“一样,当然一样!那还用问吗?”李翠云毫不犹豫地坚持着自已先前的结论:对与错并不重要,重要的是绝不能认错!
“切,这也算是理由?”黄春生哼道。如果只有结论而没有论据,大概谁都可以向全世界宣布月亮是自已挂到天上去的。
“喂!你是不是想说我不讲理?”李翠云是明察秋毫,马上便听出黄春生话中的意思。
“怎么可能?当然不是啦,歪理再歪也还是理嘛。”黄春生无辜地辩解道,只是这种辩解听起来更象是在讽刺。
“哈,长本事了啦?居然学会反嘴啦?”难得见到黄春生肯和自已争辩的时候,李翠云是大感有趣。
“嘿嘿,不敢,只要你说的话讲的通我就算你有理。”黄春生嘿嘿笑道,不知怎的,他觉得李翠云耍小性子时的样子特别有趣。
“是呀,云姐姐,你快说呀。
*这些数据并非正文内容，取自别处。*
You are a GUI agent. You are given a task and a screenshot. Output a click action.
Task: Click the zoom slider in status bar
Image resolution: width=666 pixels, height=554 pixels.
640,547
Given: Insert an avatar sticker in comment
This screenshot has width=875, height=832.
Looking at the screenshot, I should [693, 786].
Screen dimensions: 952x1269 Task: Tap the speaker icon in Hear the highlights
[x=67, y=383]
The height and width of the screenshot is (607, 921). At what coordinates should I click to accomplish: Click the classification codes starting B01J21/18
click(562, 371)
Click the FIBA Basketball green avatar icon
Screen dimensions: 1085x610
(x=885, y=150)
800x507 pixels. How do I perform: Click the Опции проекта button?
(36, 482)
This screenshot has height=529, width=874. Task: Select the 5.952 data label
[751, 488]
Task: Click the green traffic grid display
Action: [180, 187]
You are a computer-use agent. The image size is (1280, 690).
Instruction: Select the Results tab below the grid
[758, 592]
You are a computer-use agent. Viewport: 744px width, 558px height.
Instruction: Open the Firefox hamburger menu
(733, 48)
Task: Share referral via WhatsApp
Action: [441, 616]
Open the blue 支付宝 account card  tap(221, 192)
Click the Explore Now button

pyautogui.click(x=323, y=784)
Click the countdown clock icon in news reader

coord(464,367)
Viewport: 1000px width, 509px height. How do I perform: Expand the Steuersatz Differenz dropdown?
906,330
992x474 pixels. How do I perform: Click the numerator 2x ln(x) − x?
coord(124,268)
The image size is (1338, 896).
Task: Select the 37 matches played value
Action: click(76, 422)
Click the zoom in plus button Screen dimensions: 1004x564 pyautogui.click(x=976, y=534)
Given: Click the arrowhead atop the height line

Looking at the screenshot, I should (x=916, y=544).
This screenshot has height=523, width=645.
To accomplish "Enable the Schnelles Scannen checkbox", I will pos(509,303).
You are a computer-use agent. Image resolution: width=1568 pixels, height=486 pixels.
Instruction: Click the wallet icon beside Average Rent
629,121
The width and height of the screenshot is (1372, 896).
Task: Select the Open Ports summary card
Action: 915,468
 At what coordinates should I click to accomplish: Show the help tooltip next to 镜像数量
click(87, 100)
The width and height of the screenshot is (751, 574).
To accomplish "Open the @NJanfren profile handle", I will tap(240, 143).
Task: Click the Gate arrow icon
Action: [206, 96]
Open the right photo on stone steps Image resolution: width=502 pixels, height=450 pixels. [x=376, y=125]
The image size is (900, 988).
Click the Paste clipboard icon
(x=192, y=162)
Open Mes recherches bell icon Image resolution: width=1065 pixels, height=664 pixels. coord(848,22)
”王一飞也急着催促。
“嗯,看来不讲出个一、二、三,以后在他们面前再充老师就难了。”两个人四只眼都在盯着自已,李翠云心中想到,眼珠一转,计上心来。
“飞飞,我问你,围棋是怎么算输,怎么算赢的?”
“就是比谁最后在棋盘上围的地多谁就赢呀。”这种最基本的常识当然难不住人。
“两个人如果都想赢会是什么情况?”李翠云一步步地问道。
“什么情况?数棋的时候不是肯定有一方多,有一方少吗?”王一飞不明白对方这个问题的是什么意思。
“唉,看来对你这样的小不点问问题不能太深奥。简单的说吧,就是你想把地围的多些,人家也想把地围的多些,这种时候你会怎么办?”拿出当老师的架式,李翠云把王一飞的思路向自已预定的方向引导。